Congress has finally put the oil export ban on the table, wrapped up in a burrito of pork-laden spending that will cost tax payers nearly $1 trillion, and that’s just over the next 10 months. From $400 million for a new FBI headquarters to tax breaks for racehorses, film productions and NASCAR tracks, this bill bellies pork up to new heights.
However, a key component of the bilateral proposal comes at precisely the wrong time. Congressional Republicans, well funded by big oil, have been looking for the opportunity to slip removing the crude export ban into just the right bill.
Now is not the time to be putting our domestic oil on the international market, and we have Saudi Arabia to thank for showing us so.
Just over a year ago, Saudi Arabia virtually declared war on US shale, precipitated from its distaste of losing market share, to its abhorrence with President Obama’s infatuation with archenemy Iran. In doing so, it admitted American shale had a very high competitive value, and wanted to stomp it down, or completely tap it out.

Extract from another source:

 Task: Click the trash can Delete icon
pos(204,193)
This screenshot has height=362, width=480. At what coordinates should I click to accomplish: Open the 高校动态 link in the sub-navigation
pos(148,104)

What American lawmakers should be focused on now is taking the gift Saudi Arabia has given us, and turning it into the ultimate political weapon of OPECs demise. Since the cartel was formed in September, 1960 in Baghdad, America has been subject to its increasing influence on world oil prices. In 2015, OPEC as an organization with any kind of influence on world oil prices is dying. Now, America could literally finish it off, and in the same stroke, establish itself as the new dominant oil power player.
How? It would require political leadership, and that seems to be more scarce in Washington, D.C. today than a heard of swine.
Here is a plan that would permanently disband OPEC:
- The United States would join with Canada and Mexico (Canada has the world’s third-largest oil reserves) and create a North American Energy Federation.
- Invite the lesser OPEC producing members of Nigeria, Angola, Algeria, Venezuela and Ecuador to join. These countries already know that Saudi has abandoned them for its own agenda. Just two days after the last OPEC meeting, Nigeria and Angola announced their own plan to pursue other producing nations to attempt a production cut to take some supply off the market. These nations would be quite vulnerable to break ranks with OPEC.
- Next, in Nixonesque-style, use WTI as the benchmark for the Federation and set the price at $75.
- Federation nations would alienate themselves from imports from Saudi, Kuwait, Iran, Iraq, Qatar and the UAE, sending those countries scrambling to sell the oil they already have on tankers and in pipes.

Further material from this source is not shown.